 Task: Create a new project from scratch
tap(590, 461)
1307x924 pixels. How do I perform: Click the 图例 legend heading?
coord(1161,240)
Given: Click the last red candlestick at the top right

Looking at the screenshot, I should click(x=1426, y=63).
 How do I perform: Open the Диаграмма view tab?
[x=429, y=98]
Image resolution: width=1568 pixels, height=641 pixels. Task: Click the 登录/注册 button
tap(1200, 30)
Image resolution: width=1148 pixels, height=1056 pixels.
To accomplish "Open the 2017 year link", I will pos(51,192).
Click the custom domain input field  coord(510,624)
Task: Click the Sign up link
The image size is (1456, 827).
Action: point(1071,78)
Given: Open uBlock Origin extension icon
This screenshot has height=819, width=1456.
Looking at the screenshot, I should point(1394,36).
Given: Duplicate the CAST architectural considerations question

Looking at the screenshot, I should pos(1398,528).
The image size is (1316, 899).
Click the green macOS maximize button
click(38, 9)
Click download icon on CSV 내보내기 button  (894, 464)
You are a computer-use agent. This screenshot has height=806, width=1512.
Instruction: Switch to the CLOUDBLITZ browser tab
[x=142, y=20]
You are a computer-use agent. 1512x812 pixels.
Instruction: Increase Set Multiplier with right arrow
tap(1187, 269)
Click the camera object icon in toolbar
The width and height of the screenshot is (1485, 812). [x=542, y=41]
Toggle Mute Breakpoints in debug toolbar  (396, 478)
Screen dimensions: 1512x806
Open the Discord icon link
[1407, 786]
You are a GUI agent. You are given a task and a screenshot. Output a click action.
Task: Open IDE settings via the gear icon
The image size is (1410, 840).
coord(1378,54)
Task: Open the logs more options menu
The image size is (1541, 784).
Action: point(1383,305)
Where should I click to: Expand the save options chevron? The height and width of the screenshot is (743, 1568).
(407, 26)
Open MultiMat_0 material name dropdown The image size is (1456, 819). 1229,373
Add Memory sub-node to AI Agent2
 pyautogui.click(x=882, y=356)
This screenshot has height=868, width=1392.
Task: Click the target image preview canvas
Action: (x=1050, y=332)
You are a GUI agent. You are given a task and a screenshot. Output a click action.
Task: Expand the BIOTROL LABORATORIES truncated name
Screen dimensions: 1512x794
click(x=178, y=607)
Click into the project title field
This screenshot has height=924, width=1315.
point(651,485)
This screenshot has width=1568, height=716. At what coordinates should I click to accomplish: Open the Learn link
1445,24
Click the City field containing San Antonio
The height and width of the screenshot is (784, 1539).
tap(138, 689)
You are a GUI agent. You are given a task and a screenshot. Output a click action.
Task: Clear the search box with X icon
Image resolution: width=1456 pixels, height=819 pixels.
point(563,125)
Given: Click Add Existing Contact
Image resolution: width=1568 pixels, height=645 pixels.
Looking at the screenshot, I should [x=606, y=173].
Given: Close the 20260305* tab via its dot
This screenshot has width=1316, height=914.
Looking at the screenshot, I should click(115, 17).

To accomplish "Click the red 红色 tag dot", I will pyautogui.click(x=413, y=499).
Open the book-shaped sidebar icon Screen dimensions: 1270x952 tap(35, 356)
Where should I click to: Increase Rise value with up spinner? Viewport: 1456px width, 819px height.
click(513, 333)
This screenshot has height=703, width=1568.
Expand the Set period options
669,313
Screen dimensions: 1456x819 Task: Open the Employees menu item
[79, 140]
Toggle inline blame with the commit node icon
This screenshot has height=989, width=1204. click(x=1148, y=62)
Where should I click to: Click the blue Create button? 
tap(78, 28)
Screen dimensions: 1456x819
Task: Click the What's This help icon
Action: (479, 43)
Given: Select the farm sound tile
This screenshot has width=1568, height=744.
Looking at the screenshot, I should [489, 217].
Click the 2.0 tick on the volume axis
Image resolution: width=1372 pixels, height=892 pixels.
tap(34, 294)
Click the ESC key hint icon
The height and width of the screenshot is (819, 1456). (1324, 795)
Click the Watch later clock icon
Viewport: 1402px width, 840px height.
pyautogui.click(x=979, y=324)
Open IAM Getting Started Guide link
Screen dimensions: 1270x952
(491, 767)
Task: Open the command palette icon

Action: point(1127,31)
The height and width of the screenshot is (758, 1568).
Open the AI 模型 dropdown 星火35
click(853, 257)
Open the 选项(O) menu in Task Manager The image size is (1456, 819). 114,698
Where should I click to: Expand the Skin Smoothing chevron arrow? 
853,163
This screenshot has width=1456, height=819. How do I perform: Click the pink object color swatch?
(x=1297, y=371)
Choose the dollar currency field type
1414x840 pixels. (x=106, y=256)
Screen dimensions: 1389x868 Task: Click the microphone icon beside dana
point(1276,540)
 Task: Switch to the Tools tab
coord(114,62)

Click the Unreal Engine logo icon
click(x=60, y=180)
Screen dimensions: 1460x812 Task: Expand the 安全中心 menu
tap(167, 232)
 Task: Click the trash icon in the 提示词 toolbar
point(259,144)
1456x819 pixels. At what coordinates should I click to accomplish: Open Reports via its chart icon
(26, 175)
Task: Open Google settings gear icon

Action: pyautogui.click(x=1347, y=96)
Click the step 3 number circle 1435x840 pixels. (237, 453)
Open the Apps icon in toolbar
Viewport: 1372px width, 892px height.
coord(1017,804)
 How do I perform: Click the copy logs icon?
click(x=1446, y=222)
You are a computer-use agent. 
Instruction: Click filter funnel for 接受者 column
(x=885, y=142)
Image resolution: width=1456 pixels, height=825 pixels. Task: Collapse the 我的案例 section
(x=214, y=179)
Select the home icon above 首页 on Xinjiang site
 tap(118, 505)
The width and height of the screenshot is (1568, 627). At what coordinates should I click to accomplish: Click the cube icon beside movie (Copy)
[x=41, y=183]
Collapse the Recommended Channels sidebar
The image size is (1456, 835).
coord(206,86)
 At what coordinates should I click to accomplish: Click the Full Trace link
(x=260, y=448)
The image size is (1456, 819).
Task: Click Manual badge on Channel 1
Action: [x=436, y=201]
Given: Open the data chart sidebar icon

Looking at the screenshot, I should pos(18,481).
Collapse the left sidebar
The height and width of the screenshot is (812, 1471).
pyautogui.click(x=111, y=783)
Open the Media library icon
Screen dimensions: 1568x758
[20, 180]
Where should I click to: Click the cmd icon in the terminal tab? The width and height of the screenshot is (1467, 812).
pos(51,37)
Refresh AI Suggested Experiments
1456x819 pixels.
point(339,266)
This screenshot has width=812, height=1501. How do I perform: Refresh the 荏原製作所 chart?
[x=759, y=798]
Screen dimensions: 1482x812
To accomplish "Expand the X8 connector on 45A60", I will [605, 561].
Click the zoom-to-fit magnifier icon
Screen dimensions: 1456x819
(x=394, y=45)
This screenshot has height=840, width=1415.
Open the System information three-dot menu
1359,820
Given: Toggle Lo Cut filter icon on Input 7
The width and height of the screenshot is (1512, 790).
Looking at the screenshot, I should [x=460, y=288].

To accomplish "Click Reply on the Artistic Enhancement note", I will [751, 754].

_ _ _

Please return the records above in their exact form.

 Task: Create a new project from scratch
tap(590, 461)
1307x924 pixels. How do I perform: Click the 图例 legend heading?
coord(1161,240)
Given: Click the last red candlestick at the top right

Looking at the screenshot, I should click(x=1426, y=63).
 How do I perform: Open the Диаграмма view tab?
[x=429, y=98]
Image resolution: width=1568 pixels, height=641 pixels. Task: Click the 登录/注册 button
tap(1200, 30)
Image resolution: width=1148 pixels, height=1056 pixels.
To accomplish "Open the 2017 year link", I will pos(51,192).
Click the custom domain input field  coord(510,624)
Task: Click the Sign up link
The image size is (1456, 827).
Action: point(1071,78)
Given: Open uBlock Origin extension icon
This screenshot has height=819, width=1456.
Looking at the screenshot, I should point(1394,36).
Given: Duplicate the CAST architectural considerations question

Looking at the screenshot, I should pos(1398,528).
The image size is (1316, 899).
Click the green macOS maximize button
click(38, 9)
Click download icon on CSV 내보내기 button  (894, 464)
You are a computer-use agent. This screenshot has height=806, width=1512.
Instruction: Switch to the CLOUDBLITZ browser tab
[x=142, y=20]
You are a computer-use agent. 1512x812 pixels.
Instruction: Increase Set Multiplier with right arrow
tap(1187, 269)
Click the camera object icon in toolbar
The width and height of the screenshot is (1485, 812). [x=542, y=41]
Toggle Mute Breakpoints in debug toolbar  (396, 478)
Screen dimensions: 1512x806
Open the Discord icon link
[1407, 786]
You are a GUI agent. You are given a task and a screenshot. Output a click action.
Task: Open IDE settings via the gear icon
The image size is (1410, 840).
coord(1378,54)
Task: Open the logs more options menu
The image size is (1541, 784).
Action: point(1383,305)
Where should I click to: Expand the save options chevron? The height and width of the screenshot is (743, 1568).
(407, 26)
Open MultiMat_0 material name dropdown The image size is (1456, 819). 1229,373
Add Memory sub-node to AI Agent2
 pyautogui.click(x=882, y=356)
This screenshot has height=868, width=1392.
Task: Click the target image preview canvas
Action: (x=1050, y=332)
You are a GUI agent. You are given a task and a screenshot. Output a click action.
Task: Expand the BIOTROL LABORATORIES truncated name
Screen dimensions: 1512x794
click(x=178, y=607)
Click into the project title field
This screenshot has height=924, width=1315.
point(651,485)
This screenshot has width=1568, height=716. At what coordinates should I click to accomplish: Open the Learn link
1445,24
Click the City field containing San Antonio
The height and width of the screenshot is (784, 1539).
tap(138, 689)
You are a GUI agent. You are given a task and a screenshot. Output a click action.
Task: Clear the search box with X icon
Image resolution: width=1456 pixels, height=819 pixels.
point(563,125)
Given: Click Add Existing Contact
Image resolution: width=1568 pixels, height=645 pixels.
Looking at the screenshot, I should [x=606, y=173].
Given: Close the 20260305* tab via its dot
This screenshot has width=1316, height=914.
Looking at the screenshot, I should click(115, 17).

To accomplish "Click the red 红色 tag dot", I will pyautogui.click(x=413, y=499).
Open the book-shaped sidebar icon Screen dimensions: 1270x952 tap(35, 356)
Where should I click to: Increase Rise value with up spinner? Viewport: 1456px width, 819px height.
click(513, 333)
This screenshot has height=703, width=1568.
Expand the Set period options
669,313
Screen dimensions: 1456x819 Task: Open the Employees menu item
[79, 140]
Toggle inline blame with the commit node icon
This screenshot has height=989, width=1204. click(x=1148, y=62)
Where should I click to: Click the blue Create button? 
tap(78, 28)
Screen dimensions: 1456x819
Task: Click the What's This help icon
Action: (479, 43)
Given: Select the farm sound tile
This screenshot has width=1568, height=744.
Looking at the screenshot, I should [489, 217].
Click the 2.0 tick on the volume axis
Image resolution: width=1372 pixels, height=892 pixels.
tap(34, 294)
Click the ESC key hint icon
The height and width of the screenshot is (819, 1456). (1324, 795)
Click the Watch later clock icon
Viewport: 1402px width, 840px height.
pyautogui.click(x=979, y=324)
Open IAM Getting Started Guide link
Screen dimensions: 1270x952
(491, 767)
Task: Open the command palette icon

Action: point(1127,31)
The height and width of the screenshot is (758, 1568).
Open the AI 模型 dropdown 星火35
click(853, 257)
Open the 选项(O) menu in Task Manager The image size is (1456, 819). 114,698
Where should I click to: Expand the Skin Smoothing chevron arrow? 
853,163
This screenshot has width=1456, height=819. How do I perform: Click the pink object color swatch?
(x=1297, y=371)
Choose the dollar currency field type
1414x840 pixels. (x=106, y=256)
Screen dimensions: 1389x868 Task: Click the microphone icon beside dana
point(1276,540)
 Task: Switch to the Tools tab
coord(114,62)

Click the Unreal Engine logo icon
click(x=60, y=180)
Screen dimensions: 1460x812 Task: Expand the 安全中心 menu
tap(167, 232)
 Task: Click the trash icon in the 提示词 toolbar
point(259,144)
1456x819 pixels. At what coordinates should I click to accomplish: Open Reports via its chart icon
(26, 175)
Task: Open Google settings gear icon

Action: pyautogui.click(x=1347, y=96)
Click the step 3 number circle 1435x840 pixels. (237, 453)
Open the Apps icon in toolbar
Viewport: 1372px width, 892px height.
coord(1017,804)
 How do I perform: Click the copy logs icon?
click(x=1446, y=222)
You are a computer-use agent. 
Instruction: Click filter funnel for 接受者 column
(x=885, y=142)
Image resolution: width=1456 pixels, height=825 pixels. Task: Collapse the 我的案例 section
(x=214, y=179)
Select the home icon above 首页 on Xinjiang site
 tap(118, 505)
The width and height of the screenshot is (1568, 627). At what coordinates should I click to accomplish: Click the cube icon beside movie (Copy)
[x=41, y=183]
Collapse the Recommended Channels sidebar
The image size is (1456, 835).
coord(206,86)
 At what coordinates should I click to accomplish: Click the Full Trace link
(x=260, y=448)
The image size is (1456, 819).
Task: Click Manual badge on Channel 1
Action: [x=436, y=201]
Given: Open the data chart sidebar icon

Looking at the screenshot, I should pos(18,481).
Collapse the left sidebar
The height and width of the screenshot is (812, 1471).
pyautogui.click(x=111, y=783)
Open the Media library icon
Screen dimensions: 1568x758
[20, 180]
Where should I click to: Click the cmd icon in the terminal tab? The width and height of the screenshot is (1467, 812).
pos(51,37)
Refresh AI Suggested Experiments
1456x819 pixels.
point(339,266)
This screenshot has width=812, height=1501. How do I perform: Refresh the 荏原製作所 chart?
[x=759, y=798]
Screen dimensions: 1482x812
To accomplish "Expand the X8 connector on 45A60", I will [605, 561].
Click the zoom-to-fit magnifier icon
Screen dimensions: 1456x819
(x=394, y=45)
This screenshot has height=840, width=1415.
Open the System information three-dot menu
1359,820
Given: Toggle Lo Cut filter icon on Input 7
The width and height of the screenshot is (1512, 790).
Looking at the screenshot, I should [x=460, y=288].

To accomplish "Click Reply on the Artistic Enhancement note", I will [751, 754].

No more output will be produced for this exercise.